Начальник войск впал в раздумье, а Хатшепсут пожалела, что сказала лишнее. Должно быть, на нее повлияла атмосфера, царившая у чуждых вод восточного моря, вдали от родных берегов Нила.

— Забудь все, что я сейчас сказала.

Птаххотеп задумчиво кивнул и устремил свой взор к ночным небесам, которые Мут, богиня небесных светил, поддерживала, упираясь ногами и руками в оба горизонта. Царица тоже смотрела на бесчисленные звезды, висевшие на небе подобно белым каплям, и как бы между прочим заметила:

— А вы не слишком-то большие друзья, ты и Величайший из великих, а?

Не отрывая взгляда от светил, начальник войск ответил:

— Что тут удивительного? Мало того что он силой взял жену мою Рую, так он еще сделал ей сына.

— Амсета? — машинально переспросила Хатшепсут. Птаххотеп молча кивнул.

Постепенно до царицы начал доходить весь смысл сказанного. Ядовитая стрела поразила ее в самое сердце. И не тот факт, что Сененмут спал с Руей, уязвил ее, нет. Сененмут вложил в тело Руи сына, а ей подарил только дочь! Ей, которая ничего на свете так не желала, как наследника-Гора на трон!

— Амсет — сын Сененмута?

— Не веришь, госпожа? — Начальник войск неправильно истолковал ее вопрос. — Посмотри как-нибудь на обоих, и у тебя не останется никаких сомнений. Семь лет Руя скрывала от меня это, но однажды я заставил ее признаться.

— Поэтому ты и отверг ее?

— Да.

— Оставь меня, — коротко приказала Хатшепсут.

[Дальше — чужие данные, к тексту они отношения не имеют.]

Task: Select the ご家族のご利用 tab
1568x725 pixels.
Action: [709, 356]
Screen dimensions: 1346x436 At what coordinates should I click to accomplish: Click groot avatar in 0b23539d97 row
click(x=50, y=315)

Птаххотеп, низко склонившись, отошел.

А Мааткара смотрела невидящим взором на горящие факелы, торчащие перед ней в песке, и едва не задыхалась от боли и гнева. Невидимые щупальца сдавили ей горло, в легких не хватало воздуха, и она яростно затрясла головой, чтобы освободиться от жуткой хватки. Казалось, она заглянула в лицо смерти: все вокруг помрачилось, чувства больше не поддавались ее воле, разум помутился. Нет, такого позора она не вынесет! Люди примутся злословить, будут показывать на нее пальцем, насмехаться и засомневаются, что бог Амон ей отец.

Иные, наверное, пожалеют ее, посочувствуют. Посочувствуют кому — фараону?!

«Сененмут!» — беззвучно шептала Хатшепсут в смертном ужасе, и ужас этот все больше приобретал черты управителя ее дома. «Сененмут!» — стучало у нее в мозгу, и она со всей силой обрушилась на голову мужчине, которому прежде отдавала себя. А Сененмут угрожающе выставил перед ней свой обелиск, и, как она ни отбивалась, как ни извивалась, избежать его было невозможно. Беспощадно, подобно копью воина, вонзил в нее дико сопящий Сененмут свой обелиск и провернул его так, будто собирался разорвать ее плоть. Она закричала от боли, но чем сильнее вырывалась, тем больше подминал он ее под себя, беспомощную, беззащитную, брал грубой силой, причиняя дикие страдания, вызывая отвращение и стыд. Царица заплакала навзрыд, как дитя, тело ее содрогалось подобно цветкам тамариска перед храмом в Карнаке, а со звезд долетел злобный хохот ее супруга Тутмоса.

Голос царя коротышек Пареху вернул Хатшепсут к действительности.